Carles Puigdemont tentera d'être investi dès que sa situation judiciaire le lui permettra, a-t-il averti.
L'ex-président, qui s'est exilé après sa destitution, est poursuivi pour rébellion. ll est en liberté provisoire en Allemagne, où un tribunal doit se prononcer sur une demande d'extradition de l'Espagne.
Promettant de rétablir certaines lois catalanes suspendues par la justice et de lancer la rédaction de la Constitution de la future république catalane, M. Torra, très offensif, a dit ne "renoncer à rien" des efforts vers l'indépendance, promettant "d'assumer la responsabilité de nos actes".
M. Torra a fait part de son intention d'"internationaliser le problème catalan", interpellant en anglais la Commission européenne, regrettant "le silence inacceptable" de l'Union européenne sur la crise catalane.
Il s'est toutefois dit "disposé à dialoguer dès demain, sans conditions" avec le gouvernement de Mariano Rajoy.
Celui-ci a vivement réagi au discours d'investiture: "Ce que nous avons vu et entendu ne nous a pas plu (...) Mais nous le jugerons sur ses actes", a-t-il déclaré.
Il a déjà averti que l'article 155 de la Constitution, utilisé pour mettre la Catalogne sous tutelle, "pourrait resservir au besoin" si le prochain exécutif catalan ne respectait pas la loi.
Dans un communiqué au ton virulent, le gouvernement a qualifié de "sectaire et porteur de division" le discours de M. Torra, tout en accusant Carles Puigdemont, en nommant un tel successeur, "de faire primer l'intérêt personnel d'un individu sur l'intérêt général de tous les citoyens".
'Huile sur le feu'
"L'indépendantisme a perdu aujourd'hui une grande opportunité, (celle d'avoir) un candidat qui reconnaisse ses erreurs", a déclaré Inès Arrimadas, la dirigeante du parti de centre droit Ciudadanos, qui a obtenu le plus de voix aux dernières élections régionales, accusant Torra de jeter "de l'huile sur le feu".
"Vous avez complètement accepté la subordination à celui qui croit être le président légitime", a critiqué le chef du parti socialiste catalan Miquel Iceta.
Après les débats, le parlement procèdera dans la soirée à un premier vote, que Torra a peu de chances d'emporter car il lui faudrait la majorité absolue.
Lundi, le second tour à la majorité simple pourrait déboucher sur l'élection de l'indépendantiste à une courte majorité.
Quim Torra peut compter sur 66 voix pour - 65 se prononceront contre -, mais doit s'assurer de l'abstention des quatre députés du parti indépendantiste d'extrême gauche Candidature d'unité populaire (CUP), qui ne voulait voter que pour Carles Puigdemont.
Son discours pourrait servir à convaincre ce petit parti radical, qui doit arrêter sa position dimanche.
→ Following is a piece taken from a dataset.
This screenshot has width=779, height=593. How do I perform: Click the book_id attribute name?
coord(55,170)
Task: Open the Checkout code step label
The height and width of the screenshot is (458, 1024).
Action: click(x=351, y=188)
Mais la CUP pourrait aussi être tentée de bloquer l'investiture et provoquer de nouvelles élections car un sondage publié cette semaine lui promet 11 sièges de députés contre 4 actuellement en cas de retour aux urnes.
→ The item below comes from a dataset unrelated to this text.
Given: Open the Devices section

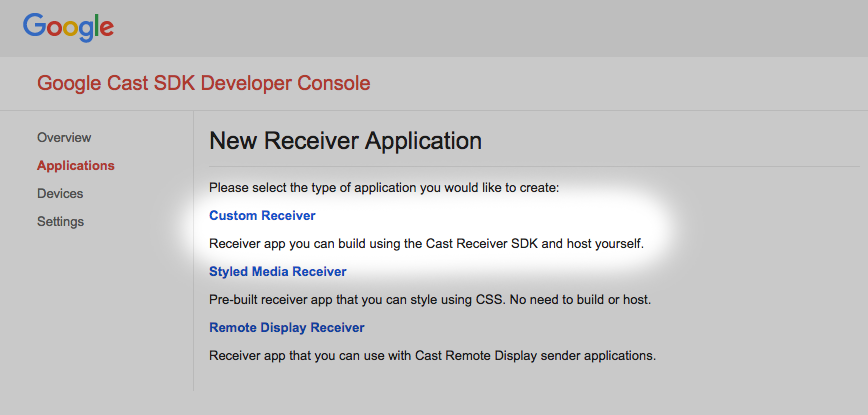Looking at the screenshot, I should (60, 193).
Si Torra réussit à être investi, la Catalogne récupèrera son autonomie après des mois de blocage politique.
Madrid a placé la région sous tutelle fin octobre, après avoir destitué M. Puigdemont et son gouvernement dès la déclaration unilatérale d'indépendance et convoqué de nouvelles élections, remportées par les séparatistes.
Après avoir insisté pour se fare élire depuis l'étranger ou présenté des candidats poursuivis comme lui par la justice, Carles Puigdemont a accepté de céder la place pour éviter un nouveau retour aux urnes, à dix jours de l'expiration du délai pour former un gouvernement, le 22 mai.
Mariano Rajoy a averti que l'article 155 de la Constitution, utilisé pour mettre la Catalogne sous tutelle "pourrait resservir au besoin" si le prochain exécutif catalan ne respectait pas la loi.